Daftar isi
Pendahuluan
Standar ISO terus mengalami pembaruan untuk menyesuaikan perkembangan dunia bisnis, teknologi, regulasi, dan kebutuhan organisasi di berbagai sektor. Perubahan tersebut bertujuan agar sistem manajemen yang diterapkan perusahaan tetap relevan, efektif, dan mampu menjawab tantangan bisnis saat ini.
Transisi Standar ISO 2026 menjadi salah satu isu penting yang perlu diperhatikan oleh organisasi yang telah menerapkan sistem manajemen ISO. Beberapa standar internasional akan memasuki masa transisi sebagai bagian dari proses pembaruan untuk menyesuaikan perkembangan teknologi, regulasi, serta kebutuhan dunia industri yang terus berubah.
Melalui Transisi Standar ISO 2026, perusahaan diberikan waktu untuk menyesuaikan sistem manajemen sebelum persyaratan terbaru diberlakukan secara penuh. Masa transisi ini menjadi kesempatan bagi organisasi untuk melakukan evaluasi, memperbarui dokumentasi, meningkatkan kompetensi SDM, hingga memastikan seluruh proses telah sesuai dengan standar yang baru.

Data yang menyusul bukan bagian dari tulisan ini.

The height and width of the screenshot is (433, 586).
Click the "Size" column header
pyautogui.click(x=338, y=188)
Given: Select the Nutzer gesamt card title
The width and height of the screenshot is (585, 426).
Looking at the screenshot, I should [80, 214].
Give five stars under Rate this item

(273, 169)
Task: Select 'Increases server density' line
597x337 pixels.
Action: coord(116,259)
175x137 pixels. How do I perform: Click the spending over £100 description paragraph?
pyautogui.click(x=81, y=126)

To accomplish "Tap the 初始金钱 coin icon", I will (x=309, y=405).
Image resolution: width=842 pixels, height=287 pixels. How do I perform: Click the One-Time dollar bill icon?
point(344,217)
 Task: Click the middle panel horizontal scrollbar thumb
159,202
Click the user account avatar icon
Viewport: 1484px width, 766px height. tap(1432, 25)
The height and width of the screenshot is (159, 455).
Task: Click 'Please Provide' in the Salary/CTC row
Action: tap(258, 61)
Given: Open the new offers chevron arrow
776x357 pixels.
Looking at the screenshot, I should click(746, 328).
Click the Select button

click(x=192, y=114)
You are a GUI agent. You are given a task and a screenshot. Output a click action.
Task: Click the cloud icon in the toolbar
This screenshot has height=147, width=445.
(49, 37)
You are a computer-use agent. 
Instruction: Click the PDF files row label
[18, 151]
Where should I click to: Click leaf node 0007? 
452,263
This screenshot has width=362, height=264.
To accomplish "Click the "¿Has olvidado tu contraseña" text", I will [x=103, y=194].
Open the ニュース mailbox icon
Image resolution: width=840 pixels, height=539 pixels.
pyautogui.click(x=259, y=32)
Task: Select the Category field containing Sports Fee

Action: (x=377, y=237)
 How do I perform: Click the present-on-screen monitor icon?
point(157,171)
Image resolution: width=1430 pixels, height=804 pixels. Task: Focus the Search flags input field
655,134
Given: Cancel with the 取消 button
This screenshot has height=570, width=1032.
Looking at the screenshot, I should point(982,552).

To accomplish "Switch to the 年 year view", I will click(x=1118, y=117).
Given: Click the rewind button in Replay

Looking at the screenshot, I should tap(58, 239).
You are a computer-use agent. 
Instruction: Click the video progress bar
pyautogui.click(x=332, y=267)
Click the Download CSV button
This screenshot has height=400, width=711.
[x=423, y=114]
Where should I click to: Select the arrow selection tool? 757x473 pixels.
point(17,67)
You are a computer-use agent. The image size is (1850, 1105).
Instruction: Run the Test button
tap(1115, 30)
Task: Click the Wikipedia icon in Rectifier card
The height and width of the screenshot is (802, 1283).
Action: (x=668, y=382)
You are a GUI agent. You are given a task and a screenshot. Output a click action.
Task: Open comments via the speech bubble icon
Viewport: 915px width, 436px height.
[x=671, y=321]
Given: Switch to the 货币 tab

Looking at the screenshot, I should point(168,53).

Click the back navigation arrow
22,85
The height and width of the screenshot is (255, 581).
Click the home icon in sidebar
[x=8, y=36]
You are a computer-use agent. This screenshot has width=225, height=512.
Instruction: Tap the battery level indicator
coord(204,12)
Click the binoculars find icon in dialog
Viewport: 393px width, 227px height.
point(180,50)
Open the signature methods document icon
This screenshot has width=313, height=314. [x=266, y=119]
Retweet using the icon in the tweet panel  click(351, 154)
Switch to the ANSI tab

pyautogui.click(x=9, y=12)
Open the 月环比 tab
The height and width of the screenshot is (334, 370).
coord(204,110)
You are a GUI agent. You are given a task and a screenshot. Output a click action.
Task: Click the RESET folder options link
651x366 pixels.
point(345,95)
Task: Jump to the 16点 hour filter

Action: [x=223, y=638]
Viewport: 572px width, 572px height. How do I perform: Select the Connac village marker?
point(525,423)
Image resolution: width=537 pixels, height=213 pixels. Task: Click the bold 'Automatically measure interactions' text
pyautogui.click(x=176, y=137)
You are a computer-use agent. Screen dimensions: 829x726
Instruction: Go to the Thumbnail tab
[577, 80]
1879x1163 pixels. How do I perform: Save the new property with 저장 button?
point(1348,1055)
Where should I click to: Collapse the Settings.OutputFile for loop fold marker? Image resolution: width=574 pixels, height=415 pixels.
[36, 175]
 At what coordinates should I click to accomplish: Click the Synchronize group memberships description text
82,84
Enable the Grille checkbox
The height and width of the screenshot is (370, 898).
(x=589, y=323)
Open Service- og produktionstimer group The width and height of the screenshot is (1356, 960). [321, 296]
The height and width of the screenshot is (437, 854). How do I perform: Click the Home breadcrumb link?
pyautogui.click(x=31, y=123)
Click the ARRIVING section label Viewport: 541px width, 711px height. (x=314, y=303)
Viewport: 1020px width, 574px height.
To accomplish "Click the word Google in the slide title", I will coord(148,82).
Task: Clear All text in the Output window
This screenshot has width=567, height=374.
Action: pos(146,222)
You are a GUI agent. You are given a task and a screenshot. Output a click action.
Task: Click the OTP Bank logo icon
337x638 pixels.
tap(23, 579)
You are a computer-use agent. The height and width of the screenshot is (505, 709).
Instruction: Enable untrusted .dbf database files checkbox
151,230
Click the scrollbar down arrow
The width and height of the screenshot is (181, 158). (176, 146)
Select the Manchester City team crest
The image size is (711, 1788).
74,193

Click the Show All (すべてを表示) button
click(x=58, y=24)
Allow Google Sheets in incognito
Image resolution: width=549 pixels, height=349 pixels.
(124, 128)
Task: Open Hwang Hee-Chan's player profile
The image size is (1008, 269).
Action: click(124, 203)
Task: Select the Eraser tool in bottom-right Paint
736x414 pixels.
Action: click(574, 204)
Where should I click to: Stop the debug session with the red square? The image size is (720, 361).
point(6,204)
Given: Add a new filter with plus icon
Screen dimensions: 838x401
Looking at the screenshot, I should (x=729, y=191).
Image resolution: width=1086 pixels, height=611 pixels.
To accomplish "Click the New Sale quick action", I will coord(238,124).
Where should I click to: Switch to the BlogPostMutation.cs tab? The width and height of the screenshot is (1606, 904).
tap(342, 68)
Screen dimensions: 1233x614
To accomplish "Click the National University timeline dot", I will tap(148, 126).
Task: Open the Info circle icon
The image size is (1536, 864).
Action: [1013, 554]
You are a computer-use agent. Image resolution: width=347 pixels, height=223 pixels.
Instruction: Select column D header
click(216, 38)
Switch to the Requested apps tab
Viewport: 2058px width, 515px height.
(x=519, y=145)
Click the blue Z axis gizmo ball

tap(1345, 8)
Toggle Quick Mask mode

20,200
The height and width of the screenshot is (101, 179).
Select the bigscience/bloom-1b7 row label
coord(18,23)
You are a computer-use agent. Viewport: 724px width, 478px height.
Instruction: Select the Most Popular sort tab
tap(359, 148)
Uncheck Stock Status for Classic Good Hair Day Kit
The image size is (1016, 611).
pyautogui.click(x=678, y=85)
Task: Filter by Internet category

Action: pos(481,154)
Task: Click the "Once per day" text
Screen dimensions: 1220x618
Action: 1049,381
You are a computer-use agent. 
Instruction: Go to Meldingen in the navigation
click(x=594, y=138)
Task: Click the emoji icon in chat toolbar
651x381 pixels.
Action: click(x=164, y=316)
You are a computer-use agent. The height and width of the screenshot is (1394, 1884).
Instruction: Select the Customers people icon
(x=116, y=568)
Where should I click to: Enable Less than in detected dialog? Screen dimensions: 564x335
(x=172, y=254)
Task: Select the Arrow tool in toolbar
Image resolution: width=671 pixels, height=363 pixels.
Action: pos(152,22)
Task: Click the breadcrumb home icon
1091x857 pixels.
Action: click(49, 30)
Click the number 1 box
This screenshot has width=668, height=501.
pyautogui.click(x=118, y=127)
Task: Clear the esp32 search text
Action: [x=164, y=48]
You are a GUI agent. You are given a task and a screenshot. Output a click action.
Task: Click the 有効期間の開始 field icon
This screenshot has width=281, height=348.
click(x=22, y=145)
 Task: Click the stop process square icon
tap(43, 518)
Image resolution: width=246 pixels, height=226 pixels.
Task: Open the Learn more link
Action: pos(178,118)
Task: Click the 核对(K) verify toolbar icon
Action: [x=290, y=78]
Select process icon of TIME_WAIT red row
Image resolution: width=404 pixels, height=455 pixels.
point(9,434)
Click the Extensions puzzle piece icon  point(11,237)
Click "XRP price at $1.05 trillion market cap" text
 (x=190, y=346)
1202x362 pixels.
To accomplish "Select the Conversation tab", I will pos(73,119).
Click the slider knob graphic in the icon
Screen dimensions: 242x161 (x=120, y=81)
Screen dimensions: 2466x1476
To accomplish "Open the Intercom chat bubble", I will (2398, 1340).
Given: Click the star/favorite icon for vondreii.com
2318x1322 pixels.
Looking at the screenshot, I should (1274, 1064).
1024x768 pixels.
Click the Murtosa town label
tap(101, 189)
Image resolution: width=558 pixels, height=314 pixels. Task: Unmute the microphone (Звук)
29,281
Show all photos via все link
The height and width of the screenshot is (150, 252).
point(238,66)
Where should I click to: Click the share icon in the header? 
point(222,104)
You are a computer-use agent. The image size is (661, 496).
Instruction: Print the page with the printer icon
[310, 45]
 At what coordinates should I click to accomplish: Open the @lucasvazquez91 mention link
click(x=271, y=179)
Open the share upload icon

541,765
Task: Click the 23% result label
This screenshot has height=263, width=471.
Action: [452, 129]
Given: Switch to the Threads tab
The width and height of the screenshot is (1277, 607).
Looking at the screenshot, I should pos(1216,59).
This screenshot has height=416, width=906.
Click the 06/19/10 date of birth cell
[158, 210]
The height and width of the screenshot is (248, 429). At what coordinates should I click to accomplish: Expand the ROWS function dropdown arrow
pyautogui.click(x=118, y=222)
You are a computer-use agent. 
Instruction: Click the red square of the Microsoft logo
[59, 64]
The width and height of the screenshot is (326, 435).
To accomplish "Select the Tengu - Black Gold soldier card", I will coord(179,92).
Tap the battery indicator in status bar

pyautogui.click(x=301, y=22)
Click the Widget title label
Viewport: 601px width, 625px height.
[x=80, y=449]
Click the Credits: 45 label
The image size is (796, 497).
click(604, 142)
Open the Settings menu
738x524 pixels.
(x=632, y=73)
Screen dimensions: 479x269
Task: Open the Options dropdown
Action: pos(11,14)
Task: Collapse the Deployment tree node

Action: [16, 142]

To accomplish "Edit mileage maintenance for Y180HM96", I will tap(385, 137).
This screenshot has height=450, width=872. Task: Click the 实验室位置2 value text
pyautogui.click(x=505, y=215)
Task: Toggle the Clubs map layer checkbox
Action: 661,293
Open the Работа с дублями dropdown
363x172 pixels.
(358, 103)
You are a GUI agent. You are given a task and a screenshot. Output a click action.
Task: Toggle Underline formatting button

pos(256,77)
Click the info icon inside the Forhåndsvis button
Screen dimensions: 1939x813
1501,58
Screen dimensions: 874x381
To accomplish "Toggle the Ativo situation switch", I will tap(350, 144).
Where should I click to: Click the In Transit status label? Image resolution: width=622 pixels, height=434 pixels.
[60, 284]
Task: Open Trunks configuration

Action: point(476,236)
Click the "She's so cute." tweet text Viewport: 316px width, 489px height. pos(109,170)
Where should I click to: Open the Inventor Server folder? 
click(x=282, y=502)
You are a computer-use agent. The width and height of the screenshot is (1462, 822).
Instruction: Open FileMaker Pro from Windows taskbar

Lalu, apa sebenarnya yang dimaksud dengan Transisi Standar ISO 2026? Standar apa saja yang terdampak? Dan bagaimana perusahaan dapat mempersiapkan diri agar proses transisi berjalan lancar?
Simak pembahasannya berikut ini tentang Transisi standar ISO 2026.
Apa Itu Transisi Standar ISO?
Transisi Standar ISO adalah periode perpindahan dari versi standar lama menuju versi terbaru yang telah diterbitkan oleh International Organization for Standardization (ISO).
Ketika sebuah standar direvisi, organisasi tidak diwajibkan langsung mengubah seluruh sistem manajemennya dalam waktu singkat. ISO biasanya memberikan masa transisi agar perusahaan memiliki waktu yang cukup untuk:
- memahami persyaratan terbaru;
- memperbarui dokumen sistem manajemen;
- menyesuaikan proses bisnis;
- meningkatkan kompetensi personel;
- melakukan audit internal sebelum menjalani audit sertifikasi.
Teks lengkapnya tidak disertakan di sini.